◆ **TASK PROMPT**
Return each line of the entries below that contains the word "Where". Case matters.

◆ **TASK INPUTS**
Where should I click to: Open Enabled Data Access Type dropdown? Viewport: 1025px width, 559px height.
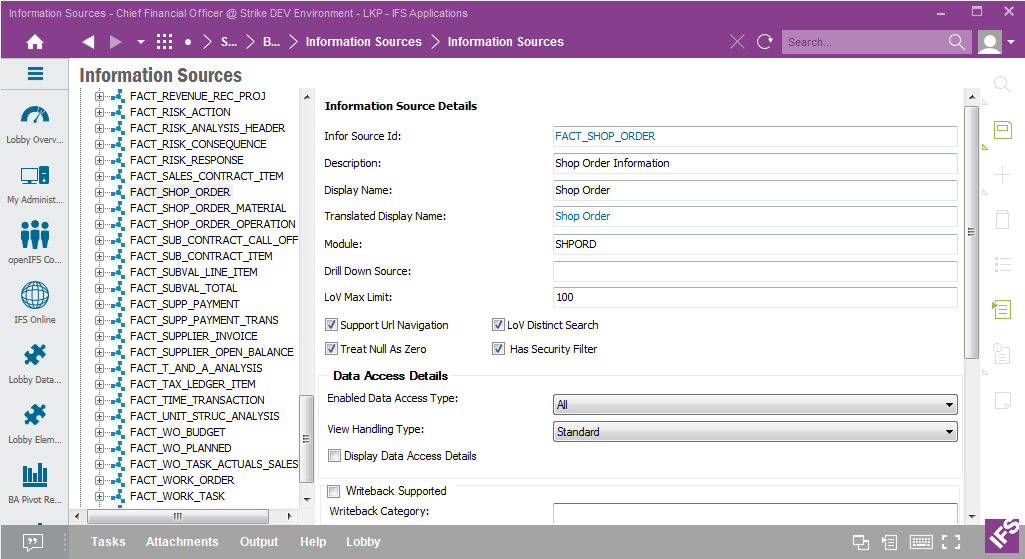point(755,405)
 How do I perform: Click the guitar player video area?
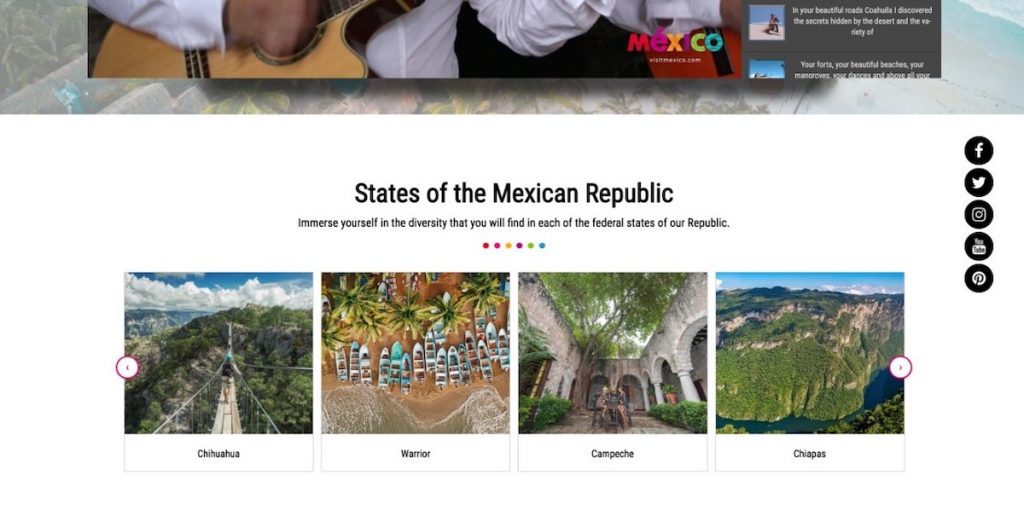(415, 39)
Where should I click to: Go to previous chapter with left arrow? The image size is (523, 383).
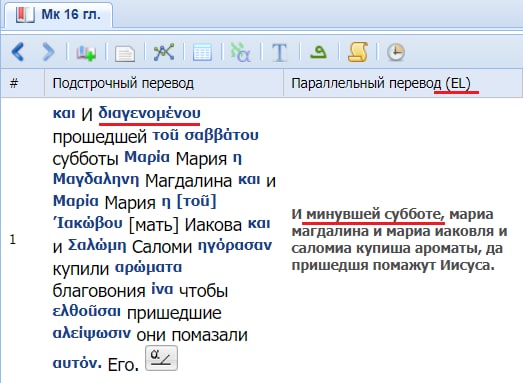pyautogui.click(x=18, y=52)
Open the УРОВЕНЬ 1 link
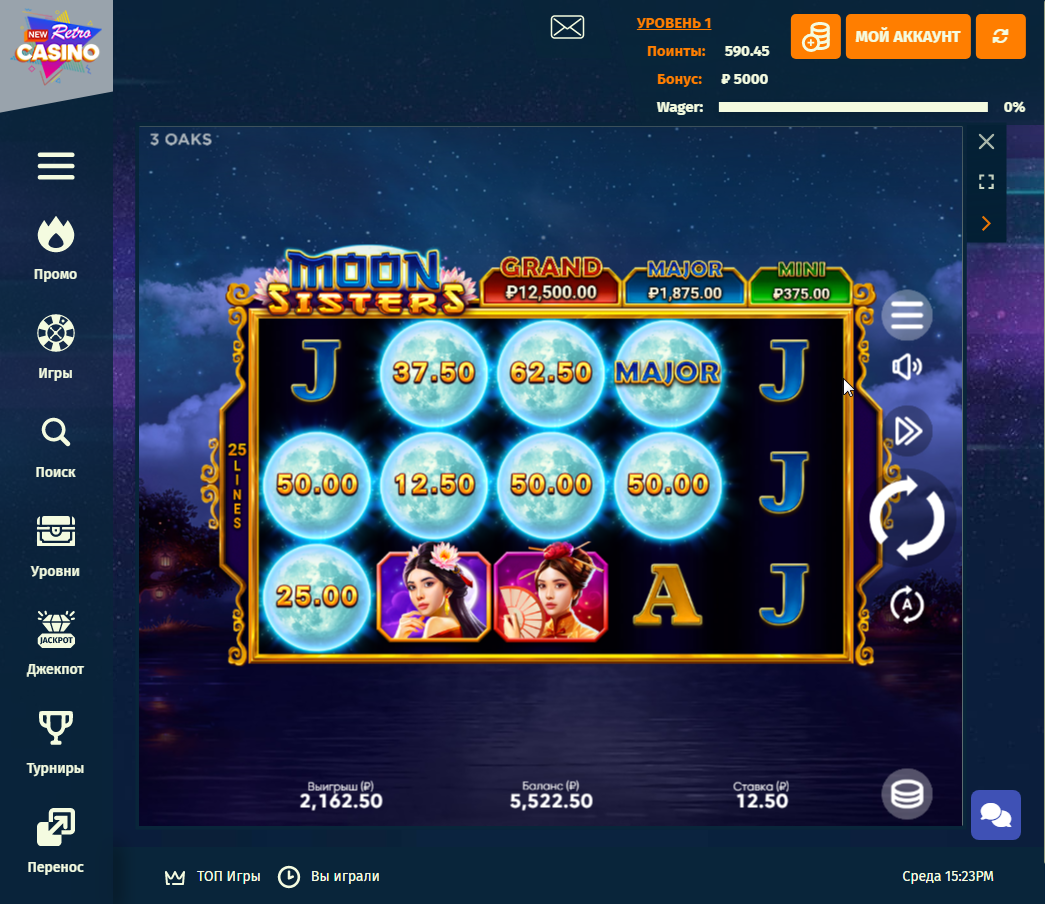This screenshot has width=1045, height=904. pyautogui.click(x=674, y=23)
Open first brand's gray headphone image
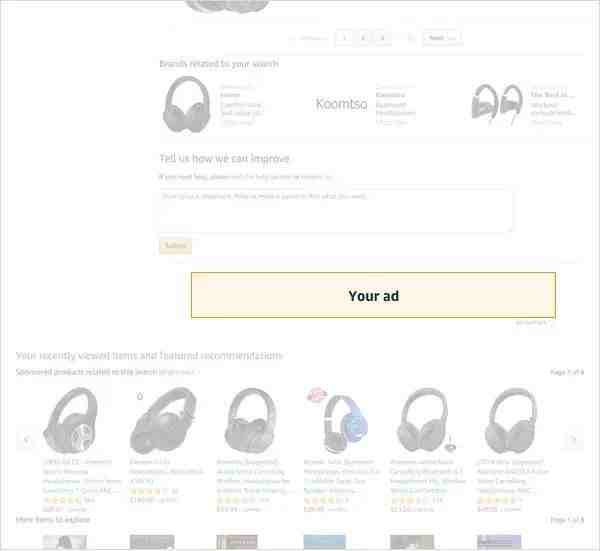The image size is (600, 551). [186, 104]
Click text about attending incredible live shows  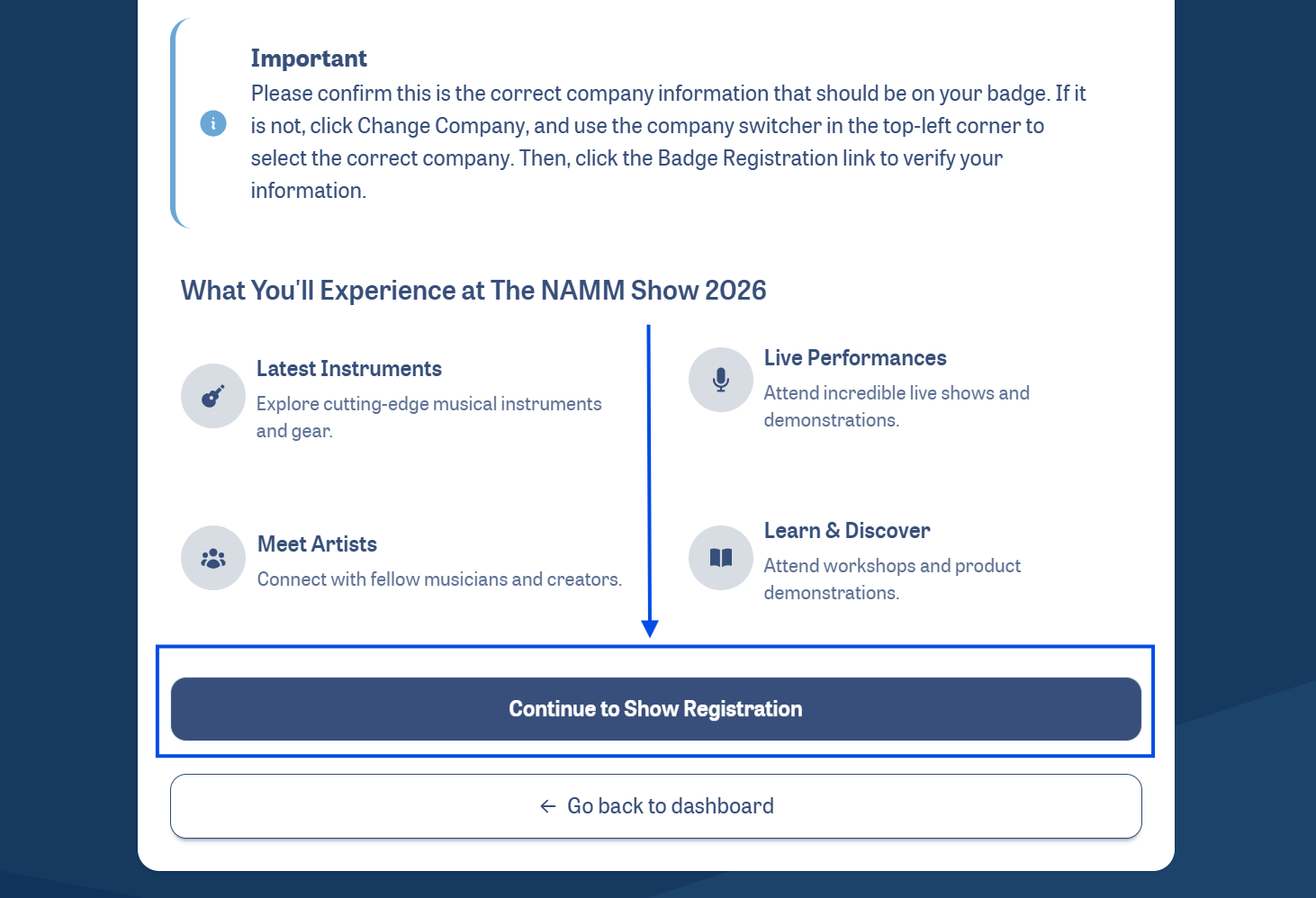897,407
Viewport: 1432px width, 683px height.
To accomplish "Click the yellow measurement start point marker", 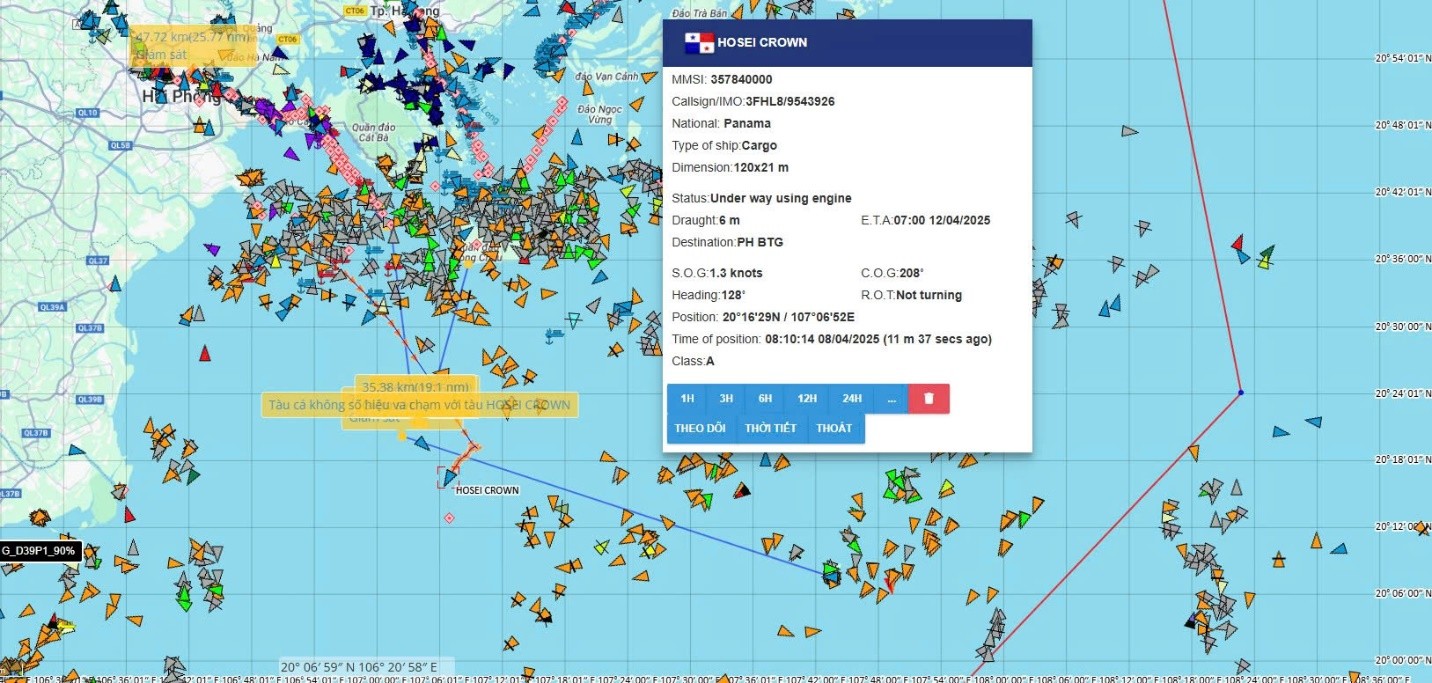I will [402, 435].
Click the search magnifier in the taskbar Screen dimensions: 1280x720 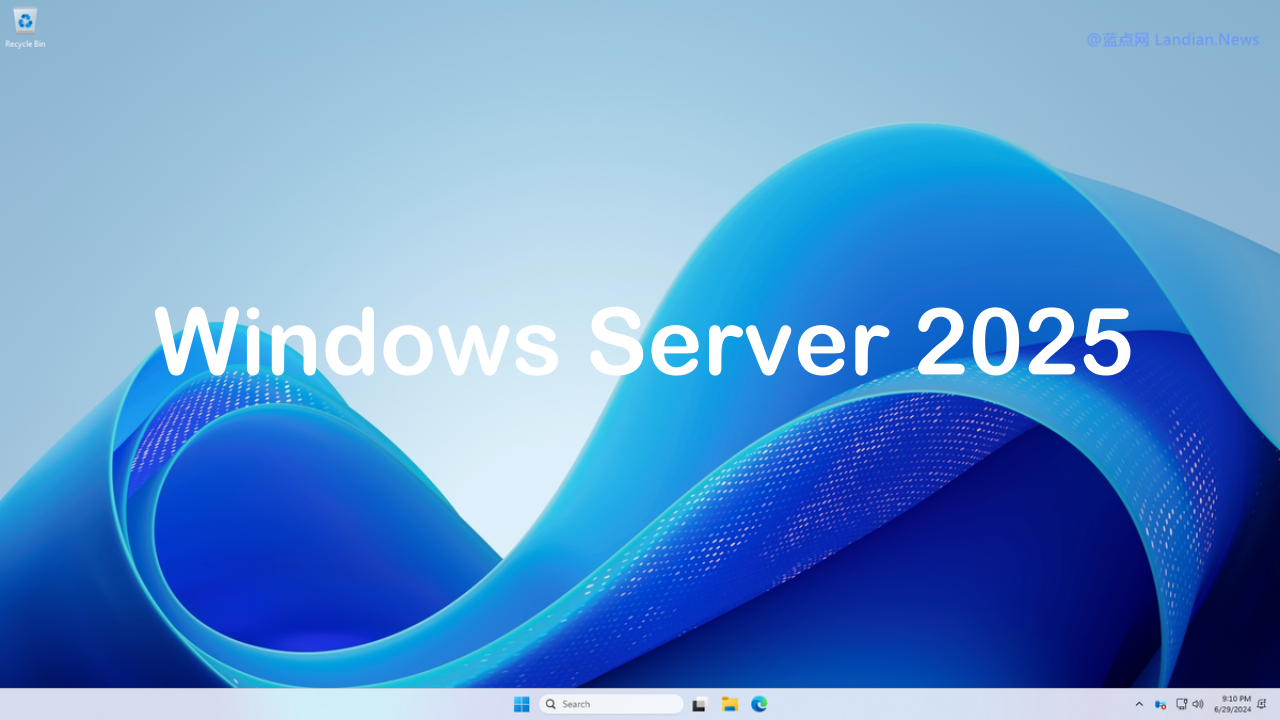tap(550, 704)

◆ **RESPONSE TO THE TASK**
Where should I click to: Open Enabled Data Access Type dropdown? Viewport: 1025px width, 559px height.
Where should I click to: Go to previous chapter with left arrow? The image size is (523, 383).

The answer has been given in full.